Confidence = support(1,3,5)/support(1,5) = 2/2 = 100% > 60%

Frequent Pattern Growth Algorithm

This algorithm is an improvement to the Apriori method. A frequent pattern is generated without
the need for candidate generation. FP growth algorithm represents the database in the form of a
tree called a frequent pattern tree or FP tree.

This tree structure will maintain the association between the itemsets. The database is fragmented
using one frequent item. This fragmented part is called “pattern fragment”. The itemsets of these
fragmented patterns are analyzed. Thus with this method, the search for frequent itemsets is
reduced comparatively.

FP Tree
Frequent Pattern Tree is a tree-like structure that is made with the initial itemsets of the database.
The purpose of the FP tree is to mine the most frequent pattern. Each node of the FP tree
represents an item of the itemset.

The root node represents null while the lower nodes represent the itemsets. The association of the
nodes with the lower nodes that is the itemsets with the other itemsets are maintained while
forming the tree.
Frequent Pattern Algorithm Steps
The frequent pattern growth method lets us find the frequent pattern without candidate
generation.

Let us see the steps followed to mine the frequent pattern using frequent pattern growth
algorithm:
1) The first step is to scan the database to find the occurrences of the itemsets in the
database.
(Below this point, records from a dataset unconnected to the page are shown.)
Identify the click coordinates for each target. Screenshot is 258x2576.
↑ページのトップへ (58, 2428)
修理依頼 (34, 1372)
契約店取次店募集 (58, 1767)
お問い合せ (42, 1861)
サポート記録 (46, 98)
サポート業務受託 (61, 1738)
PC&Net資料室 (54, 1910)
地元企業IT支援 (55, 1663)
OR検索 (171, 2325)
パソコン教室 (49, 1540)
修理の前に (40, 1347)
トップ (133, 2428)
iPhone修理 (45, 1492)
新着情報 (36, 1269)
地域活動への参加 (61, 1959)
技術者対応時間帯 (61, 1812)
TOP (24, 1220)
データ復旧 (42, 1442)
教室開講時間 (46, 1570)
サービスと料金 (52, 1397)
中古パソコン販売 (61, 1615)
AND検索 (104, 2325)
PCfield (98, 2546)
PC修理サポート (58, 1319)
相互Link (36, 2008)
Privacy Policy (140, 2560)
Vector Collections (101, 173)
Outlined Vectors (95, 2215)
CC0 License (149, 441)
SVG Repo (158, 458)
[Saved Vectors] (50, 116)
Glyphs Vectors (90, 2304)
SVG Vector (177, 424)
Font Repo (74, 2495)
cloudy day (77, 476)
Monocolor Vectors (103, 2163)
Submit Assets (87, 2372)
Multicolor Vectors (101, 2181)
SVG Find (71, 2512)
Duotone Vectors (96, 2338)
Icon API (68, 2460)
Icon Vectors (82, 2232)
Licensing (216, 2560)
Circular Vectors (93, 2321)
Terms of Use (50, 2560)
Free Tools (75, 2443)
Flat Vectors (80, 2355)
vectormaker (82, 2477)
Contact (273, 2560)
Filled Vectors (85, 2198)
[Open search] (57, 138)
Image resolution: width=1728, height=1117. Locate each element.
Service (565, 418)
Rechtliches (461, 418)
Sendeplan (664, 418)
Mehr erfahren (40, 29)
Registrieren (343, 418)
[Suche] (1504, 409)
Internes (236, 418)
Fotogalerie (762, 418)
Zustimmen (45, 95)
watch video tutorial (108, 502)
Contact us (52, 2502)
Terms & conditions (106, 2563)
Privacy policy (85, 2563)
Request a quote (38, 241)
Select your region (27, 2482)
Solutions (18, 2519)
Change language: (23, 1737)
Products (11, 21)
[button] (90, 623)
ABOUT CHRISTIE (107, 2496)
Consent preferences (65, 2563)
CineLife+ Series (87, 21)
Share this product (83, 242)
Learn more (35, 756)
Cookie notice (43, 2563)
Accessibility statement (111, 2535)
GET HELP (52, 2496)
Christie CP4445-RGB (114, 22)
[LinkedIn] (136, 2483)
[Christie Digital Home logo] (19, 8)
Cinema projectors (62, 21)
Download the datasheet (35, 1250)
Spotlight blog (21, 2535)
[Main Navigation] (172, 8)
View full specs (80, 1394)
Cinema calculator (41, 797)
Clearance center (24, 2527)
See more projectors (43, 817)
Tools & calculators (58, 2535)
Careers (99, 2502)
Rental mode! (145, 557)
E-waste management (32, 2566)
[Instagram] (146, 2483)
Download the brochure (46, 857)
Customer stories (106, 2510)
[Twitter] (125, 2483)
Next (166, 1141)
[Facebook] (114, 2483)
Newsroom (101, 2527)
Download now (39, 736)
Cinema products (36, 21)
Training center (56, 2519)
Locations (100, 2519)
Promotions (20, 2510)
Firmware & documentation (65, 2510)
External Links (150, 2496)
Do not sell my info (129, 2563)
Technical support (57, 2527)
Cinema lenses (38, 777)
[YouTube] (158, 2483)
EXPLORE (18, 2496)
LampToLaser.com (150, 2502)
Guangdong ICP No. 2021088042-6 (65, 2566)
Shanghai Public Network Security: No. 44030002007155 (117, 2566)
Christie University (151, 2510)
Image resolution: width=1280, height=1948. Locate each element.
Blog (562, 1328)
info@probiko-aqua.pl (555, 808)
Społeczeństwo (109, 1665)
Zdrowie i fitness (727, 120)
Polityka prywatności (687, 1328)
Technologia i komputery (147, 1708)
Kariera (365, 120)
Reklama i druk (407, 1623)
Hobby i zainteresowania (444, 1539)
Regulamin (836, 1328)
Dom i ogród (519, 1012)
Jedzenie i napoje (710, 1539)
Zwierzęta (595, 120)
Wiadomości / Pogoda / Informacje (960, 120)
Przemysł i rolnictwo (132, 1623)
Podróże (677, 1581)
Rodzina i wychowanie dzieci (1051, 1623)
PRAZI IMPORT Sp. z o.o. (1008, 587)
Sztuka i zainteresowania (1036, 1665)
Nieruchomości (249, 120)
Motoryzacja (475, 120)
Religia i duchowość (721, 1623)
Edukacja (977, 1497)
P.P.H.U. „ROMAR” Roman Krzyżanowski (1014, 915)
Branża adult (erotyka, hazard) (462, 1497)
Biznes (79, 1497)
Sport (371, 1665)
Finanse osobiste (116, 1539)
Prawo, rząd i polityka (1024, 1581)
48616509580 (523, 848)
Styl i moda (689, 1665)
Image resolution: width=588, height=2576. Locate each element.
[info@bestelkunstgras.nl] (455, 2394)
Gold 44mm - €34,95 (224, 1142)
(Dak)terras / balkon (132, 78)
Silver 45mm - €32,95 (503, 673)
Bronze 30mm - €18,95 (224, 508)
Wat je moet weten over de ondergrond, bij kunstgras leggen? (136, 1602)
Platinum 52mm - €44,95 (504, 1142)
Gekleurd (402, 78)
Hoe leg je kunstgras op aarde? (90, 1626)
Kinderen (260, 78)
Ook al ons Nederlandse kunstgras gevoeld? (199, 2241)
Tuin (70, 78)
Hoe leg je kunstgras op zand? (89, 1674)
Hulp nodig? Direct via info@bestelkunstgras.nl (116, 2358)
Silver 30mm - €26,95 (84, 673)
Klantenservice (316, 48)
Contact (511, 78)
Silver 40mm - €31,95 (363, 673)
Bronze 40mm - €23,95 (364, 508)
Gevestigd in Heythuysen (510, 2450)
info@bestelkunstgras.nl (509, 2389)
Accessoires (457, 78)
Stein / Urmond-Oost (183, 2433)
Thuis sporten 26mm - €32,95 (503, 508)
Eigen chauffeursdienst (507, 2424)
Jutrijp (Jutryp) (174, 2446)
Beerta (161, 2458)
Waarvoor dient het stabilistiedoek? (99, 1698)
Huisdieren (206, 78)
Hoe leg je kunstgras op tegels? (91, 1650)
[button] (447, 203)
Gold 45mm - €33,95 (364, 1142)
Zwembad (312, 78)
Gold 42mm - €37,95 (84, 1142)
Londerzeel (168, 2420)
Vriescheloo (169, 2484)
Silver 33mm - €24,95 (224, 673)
This step is the same as the first step of Apriori. The count of 1-itemsets in the database
is called support count or frequency of 1-itemset.
2) The second step is to construct the FP tree. For this, create the root of the tree. The root
is represented by null.
3) The next step is to scan the database again and examine the transactions. Examine the
first transaction and find out the itemset in it. The itemset with the max count is taken at the top,
the next itemset with lower count and so on. It means that the branch of the tree is constructed
with transaction itemsets in descending order of count.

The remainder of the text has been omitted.